Dolar (USD)
32.57
Euro (EUR)
34.96
Gram Altın
2461.11
BIST 100
9889.04
02:17 İMSAK'A
KALAN SÜRE

23 Haziran 2020

Bir Dostun Tabutuna Uzaktan El Sallamak

Yıl 1968 Aylardan Haziran…

Nusret Özcan kardeşimle ilk tanışmamız, İmam Hatip Okulu’na girebilmek için, Laleli THY Bloklarının yan tarafında bulunan, Uğur Dershanesi’nde olmuştu…

Hacı Fahri Kığı’lı Kur’an Kursu binasından dönüşen ve o zaman İstanbul İmam Hatip Okulu’nun bir şubesi gibi açılan, Gaziosmanpaşa Dörtyol İmam Hatip Okulu 1-E sınıfında, birlikte orta öğretime başlıyoruz…

Her üçümüz de düşe kalka, 7 yıllık okulu 9. yılda 7 B sınıfında, birlikte bitirebiliyoruz. 9 yılda neler yaşadık neler...

Sınıf arkadaşımız Ayhan Yılmaz, Nusret ile hem okul hem de okul sonrasında, değişik zaman ve zemin dilimlerinde, benden daha çok birlikteliği oldu.

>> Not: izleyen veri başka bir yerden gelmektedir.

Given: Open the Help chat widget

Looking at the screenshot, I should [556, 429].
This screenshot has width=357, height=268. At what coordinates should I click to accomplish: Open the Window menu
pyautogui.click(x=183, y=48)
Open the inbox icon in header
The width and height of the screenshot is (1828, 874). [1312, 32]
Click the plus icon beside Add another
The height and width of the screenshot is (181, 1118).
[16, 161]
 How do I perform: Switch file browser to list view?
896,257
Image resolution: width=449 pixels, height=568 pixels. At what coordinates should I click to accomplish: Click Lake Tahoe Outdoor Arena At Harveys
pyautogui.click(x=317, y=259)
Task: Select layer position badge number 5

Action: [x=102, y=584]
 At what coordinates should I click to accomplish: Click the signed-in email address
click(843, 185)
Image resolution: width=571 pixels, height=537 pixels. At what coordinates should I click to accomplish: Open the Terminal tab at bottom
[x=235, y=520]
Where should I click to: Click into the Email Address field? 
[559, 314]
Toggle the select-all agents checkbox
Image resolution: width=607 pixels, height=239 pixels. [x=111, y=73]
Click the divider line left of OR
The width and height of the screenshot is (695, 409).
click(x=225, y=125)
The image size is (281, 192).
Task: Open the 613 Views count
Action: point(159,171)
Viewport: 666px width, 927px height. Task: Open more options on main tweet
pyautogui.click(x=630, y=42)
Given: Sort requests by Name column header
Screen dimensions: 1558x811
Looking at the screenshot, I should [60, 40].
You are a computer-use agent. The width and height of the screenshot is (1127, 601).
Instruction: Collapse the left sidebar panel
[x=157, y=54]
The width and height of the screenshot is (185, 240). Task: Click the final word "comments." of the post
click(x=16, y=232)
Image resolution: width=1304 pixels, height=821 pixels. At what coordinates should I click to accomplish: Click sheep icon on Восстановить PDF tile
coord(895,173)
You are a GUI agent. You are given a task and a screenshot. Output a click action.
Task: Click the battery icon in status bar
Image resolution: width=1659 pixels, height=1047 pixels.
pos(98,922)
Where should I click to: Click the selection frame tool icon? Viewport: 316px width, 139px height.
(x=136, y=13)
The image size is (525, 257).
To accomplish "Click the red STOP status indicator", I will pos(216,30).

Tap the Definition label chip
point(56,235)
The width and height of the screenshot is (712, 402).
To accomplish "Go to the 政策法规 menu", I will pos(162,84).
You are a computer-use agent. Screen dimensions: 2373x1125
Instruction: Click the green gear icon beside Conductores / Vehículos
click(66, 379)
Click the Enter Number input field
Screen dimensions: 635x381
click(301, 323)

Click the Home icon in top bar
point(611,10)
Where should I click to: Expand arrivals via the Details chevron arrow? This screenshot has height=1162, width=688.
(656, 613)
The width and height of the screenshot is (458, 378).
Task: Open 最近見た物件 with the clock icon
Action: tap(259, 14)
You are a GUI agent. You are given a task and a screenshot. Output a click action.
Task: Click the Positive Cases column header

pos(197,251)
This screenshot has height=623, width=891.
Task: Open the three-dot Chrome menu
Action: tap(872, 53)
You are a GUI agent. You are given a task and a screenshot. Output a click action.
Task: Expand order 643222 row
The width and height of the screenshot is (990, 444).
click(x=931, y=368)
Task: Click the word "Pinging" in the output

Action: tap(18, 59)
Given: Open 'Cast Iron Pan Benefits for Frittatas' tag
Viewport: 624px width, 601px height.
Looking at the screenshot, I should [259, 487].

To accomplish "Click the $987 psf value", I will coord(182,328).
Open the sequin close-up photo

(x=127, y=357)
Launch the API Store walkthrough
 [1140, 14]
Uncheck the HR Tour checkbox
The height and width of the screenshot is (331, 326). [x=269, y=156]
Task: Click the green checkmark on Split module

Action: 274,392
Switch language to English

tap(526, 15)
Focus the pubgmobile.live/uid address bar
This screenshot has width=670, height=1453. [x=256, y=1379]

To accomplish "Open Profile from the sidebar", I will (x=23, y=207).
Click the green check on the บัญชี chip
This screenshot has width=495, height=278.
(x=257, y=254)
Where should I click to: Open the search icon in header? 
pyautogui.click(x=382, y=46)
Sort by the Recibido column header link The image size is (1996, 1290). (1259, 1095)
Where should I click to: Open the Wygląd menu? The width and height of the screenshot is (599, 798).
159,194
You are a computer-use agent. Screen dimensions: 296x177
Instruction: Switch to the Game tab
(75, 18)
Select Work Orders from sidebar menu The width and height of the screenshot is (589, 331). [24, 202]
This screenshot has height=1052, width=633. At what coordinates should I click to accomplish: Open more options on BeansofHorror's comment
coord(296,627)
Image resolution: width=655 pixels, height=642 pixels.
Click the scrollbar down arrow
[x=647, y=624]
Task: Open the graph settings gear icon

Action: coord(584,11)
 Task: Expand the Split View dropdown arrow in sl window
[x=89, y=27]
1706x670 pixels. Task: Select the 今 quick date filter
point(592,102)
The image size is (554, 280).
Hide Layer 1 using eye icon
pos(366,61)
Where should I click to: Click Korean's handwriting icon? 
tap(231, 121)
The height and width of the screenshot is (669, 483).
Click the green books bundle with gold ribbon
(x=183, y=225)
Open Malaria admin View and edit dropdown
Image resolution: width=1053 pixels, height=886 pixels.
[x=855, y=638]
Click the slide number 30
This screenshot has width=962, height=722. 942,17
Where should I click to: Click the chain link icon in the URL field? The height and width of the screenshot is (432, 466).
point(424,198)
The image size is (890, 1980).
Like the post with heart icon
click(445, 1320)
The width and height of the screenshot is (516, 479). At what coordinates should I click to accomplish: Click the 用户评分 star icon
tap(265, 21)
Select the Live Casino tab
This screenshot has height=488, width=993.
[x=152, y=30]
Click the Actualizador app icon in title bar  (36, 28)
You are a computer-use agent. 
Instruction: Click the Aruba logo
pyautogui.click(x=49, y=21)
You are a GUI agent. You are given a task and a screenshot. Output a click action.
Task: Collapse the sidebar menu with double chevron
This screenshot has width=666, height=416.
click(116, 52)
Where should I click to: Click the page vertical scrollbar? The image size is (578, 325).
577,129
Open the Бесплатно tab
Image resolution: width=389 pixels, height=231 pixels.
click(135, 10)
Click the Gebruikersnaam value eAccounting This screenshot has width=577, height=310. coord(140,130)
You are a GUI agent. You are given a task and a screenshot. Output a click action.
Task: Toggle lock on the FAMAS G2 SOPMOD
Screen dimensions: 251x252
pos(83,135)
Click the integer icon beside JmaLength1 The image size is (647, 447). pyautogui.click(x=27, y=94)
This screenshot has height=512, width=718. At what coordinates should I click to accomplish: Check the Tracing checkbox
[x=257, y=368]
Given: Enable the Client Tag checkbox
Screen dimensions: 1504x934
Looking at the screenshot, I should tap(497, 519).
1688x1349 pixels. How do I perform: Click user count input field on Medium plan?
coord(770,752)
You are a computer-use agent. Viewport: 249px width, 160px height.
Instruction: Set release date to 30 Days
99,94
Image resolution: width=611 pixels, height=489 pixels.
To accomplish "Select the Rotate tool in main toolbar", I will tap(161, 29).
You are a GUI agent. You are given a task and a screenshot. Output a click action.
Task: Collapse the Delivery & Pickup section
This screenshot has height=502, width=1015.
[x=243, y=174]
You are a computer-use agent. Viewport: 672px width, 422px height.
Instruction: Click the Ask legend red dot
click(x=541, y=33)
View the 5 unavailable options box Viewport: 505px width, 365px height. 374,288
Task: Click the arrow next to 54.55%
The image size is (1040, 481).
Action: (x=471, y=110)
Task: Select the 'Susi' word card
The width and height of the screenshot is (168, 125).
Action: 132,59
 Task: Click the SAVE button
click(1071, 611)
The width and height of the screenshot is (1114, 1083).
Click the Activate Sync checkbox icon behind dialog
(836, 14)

Gümüş Sakallı Kardeşim Nusret'i, 22 Haziran 2007 Cuma günü Dâr-ı Bekâ'ya uğurladık. Tam 13 yıl olmuş... Nusret'i Ayhan Yılmaz'ın bir şiiriyle yâd edelim.

BİR DOSTUN TABUTUNA

UZAKTAN EL SALLAMAK

Kalksam gelsem Eyüp’e vapur iskelesine

Birer tabure çeksek otursak çay söylesek

Yalın beyaz bir duvar asmalı kahvehane

Cigaraları yakıp balıklara üflesek

Ah kardeşim ne vardı öyle çekip gidecek

O kış Mevlâm İstanbul’a bir rüzgâr aşketti ki

Sancaktar Yokuşu’nda sokak levhası dondu

Kimsenin bilmediği kasketli mavi tilki

Zıpladı kanatlandı kırmızı dama kondu

(Sen Suriçi Valisi ben Taşlıtarla Lordu)

Ansızın gemiler çıkar ya filmde sisler içinden

Öyle bir nehirdi minibüsler Yıldıztabya Rami’den

Gizli bir uğultuyla akarlardı derinden

İsyankar çocuklardık mazotlu zifir katran

Yıldızları tesbih yapıp durak durak ekleyen

Tereciye tere satan güneşe kafa atan

Bakışları harita sırasını bekleyen

Pergelin sabit ucu kalbimizin üstünde

Felekten kopya çekmiş hem ağlayan hem gülen

Sırtımızda dört mevsim aynı ceket aynı yük

Mor yeleli atların duyduğu tınılarla

Nakit mahdut formüller grift boylarımız çok küçük

Müsait bir yerde inelim kaptan oynama anılarla

Pikapta Orhan Baba Derdi Dünyadan Büyük

Çamur deyip geçmeyin toz toprak deyip

Ebrulisi astarlısı kınalısı vardır

Ağır ceviz yaprakları düşerse aklınıza

Çavdar tarlasına koşun küçümsemeyin

Kimse dönüp bakmazdı binbeşyüz havamıza

“Halat mahalline girmek tehlikeli ve yasak…”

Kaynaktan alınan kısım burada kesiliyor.